5. LASSO regressions

library(ggplot2)
setwd("C:/Users/k1894405/OneDrive - King's College London/PhD/Projects/Comparing labelling protocols/results/LASSO_pred")

est = read.table("R2_obs_pred_LASSO.table", header=T)
names(est)[which(names(est) == "meas")] = "Measurement type"

# save all plots in a list
save=list()

for(i in unique(est$pheno)){
    # get subset of pheno
    subset=est[which(est$pheno == i),]
    
    if(i == "sex" | i == "age"){
    title=paste0(toupper(substr(i, 1,1)),substr(i, 2,nchar(i)))
  }else if(i == "bmi"){
    title=paste0("Body Mass Index")
  }else if(i == "alc"){
    title=paste0("Alcohol consumption")
  }else if(i == "cig"){
    title=paste0("Cigarette consumption")
  }else if(i == "edu"){
    title=paste0("Education")
  }else if(i == "gpheno"){
    title=paste0("General cognitive ability")
  }
      
    LASSO_plot=ggplot(data = subset, mapping= aes(y = R2, x = atlas, group = `Measurement type`, colour = `Measurement type`))+
      geom_point(mapping = aes(y = R2, x = atlas), size=2.5, alpha = 1, position=position_dodge(width=0.3))+
      geom_errorbar(aes(ymin = cl,
                      ymax = cu, x = atlas), size=.6, alpha = 1, position=position_dodge(width=0.3))+
      scale_color_manual(values = c("#0492C2", "#63C5DA","#016064"))+
      ggtitle(title)+
      ylab(bquote('LASSO prediction accuracy '(R^2)))+
      xlab("Atlases")+
      scale_x_discrete(limits=c("Yeo","DK","Des","JulichBrain","Gordon","Glasser","Schaefer","vertices"))+
      ylim(0,max(subset$cu))+
      theme_bw()+
      theme(text = element_text(size=20),
          axis.text.x = element_text(size=16, colour='#696969', angle = 90, vjust=0.2, hjust = 0.1),
          axis.text.y = element_text(size=16, colour='#696969'),
          plot.title = element_text(face="bold", colour='#1A1A1A', size=22, hjust = 0.5),
          axis.title.y = element_text(face="bold", colour='#1A1A1A', size=20, angle=90),
          axis.title.x = element_text(face="bold", colour='#1A1A1A', size=20),
          axis.line.x = element_blank(),
          axis.line.y = element_blank(),
          axis.ticks.x = element_blank(),
          axis.ticks.y = element_blank(),
          panel.border = element_blank())

+++

> _Instruction 1_
In the LASSO regressions code, could you restate the paragraph beginning "est = read.table" as a short list that keeps its main facts?

+++

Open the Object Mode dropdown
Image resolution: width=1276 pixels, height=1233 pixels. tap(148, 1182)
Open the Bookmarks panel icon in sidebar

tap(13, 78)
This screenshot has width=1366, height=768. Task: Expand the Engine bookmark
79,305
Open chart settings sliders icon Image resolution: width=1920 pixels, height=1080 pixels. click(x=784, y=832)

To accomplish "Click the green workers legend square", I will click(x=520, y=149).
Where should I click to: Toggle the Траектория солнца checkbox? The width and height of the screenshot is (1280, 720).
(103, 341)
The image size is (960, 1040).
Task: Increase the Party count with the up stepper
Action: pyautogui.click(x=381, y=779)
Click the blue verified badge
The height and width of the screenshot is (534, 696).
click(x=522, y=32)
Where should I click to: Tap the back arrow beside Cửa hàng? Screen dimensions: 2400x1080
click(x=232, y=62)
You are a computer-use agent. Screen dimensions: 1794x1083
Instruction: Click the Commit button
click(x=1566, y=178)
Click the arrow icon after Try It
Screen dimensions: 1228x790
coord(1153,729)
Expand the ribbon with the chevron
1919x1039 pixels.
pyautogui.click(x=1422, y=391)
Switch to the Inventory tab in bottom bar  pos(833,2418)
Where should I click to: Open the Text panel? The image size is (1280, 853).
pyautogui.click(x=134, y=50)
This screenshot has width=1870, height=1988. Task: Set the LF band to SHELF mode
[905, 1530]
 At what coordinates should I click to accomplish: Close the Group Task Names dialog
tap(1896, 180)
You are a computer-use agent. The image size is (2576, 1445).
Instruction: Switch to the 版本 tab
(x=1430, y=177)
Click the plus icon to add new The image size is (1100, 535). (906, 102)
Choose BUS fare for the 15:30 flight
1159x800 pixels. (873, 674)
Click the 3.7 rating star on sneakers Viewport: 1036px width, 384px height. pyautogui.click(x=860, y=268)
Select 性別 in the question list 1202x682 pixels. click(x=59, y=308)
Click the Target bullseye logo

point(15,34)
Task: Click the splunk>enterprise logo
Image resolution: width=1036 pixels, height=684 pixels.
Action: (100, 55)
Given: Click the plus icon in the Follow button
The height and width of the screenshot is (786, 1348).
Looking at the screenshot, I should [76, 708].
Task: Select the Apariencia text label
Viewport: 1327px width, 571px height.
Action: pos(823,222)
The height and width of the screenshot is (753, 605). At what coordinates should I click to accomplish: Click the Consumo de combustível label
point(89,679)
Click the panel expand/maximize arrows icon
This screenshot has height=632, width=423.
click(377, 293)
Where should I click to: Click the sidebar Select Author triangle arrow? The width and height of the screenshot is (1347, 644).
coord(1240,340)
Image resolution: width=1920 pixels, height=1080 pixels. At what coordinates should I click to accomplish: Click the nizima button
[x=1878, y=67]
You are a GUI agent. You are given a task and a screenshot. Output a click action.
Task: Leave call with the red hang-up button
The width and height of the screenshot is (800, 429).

+++

> _Instruction 2_
Could you retype the entries starting at the line that contains "will click(x=520, y=149)." and ending at the line that contains "click(x=522, y=32)"?

> _Response 1_
- Reads the file "R2_obs_pred_LASSO.table", with a header row, into `est`.
- Renames the column "meas" in `est` to "Measurement type".

> _Response 2_
To accomplish "Click the green workers legend square", I will click(x=520, y=149).
Where should I click to: Toggle the Траектория солнца checkbox? The width and height of the screenshot is (1280, 720).
(103, 341)
The image size is (960, 1040).
Task: Increase the Party count with the up stepper
Action: pyautogui.click(x=381, y=779)
Click the blue verified badge
The height and width of the screenshot is (534, 696).
click(x=522, y=32)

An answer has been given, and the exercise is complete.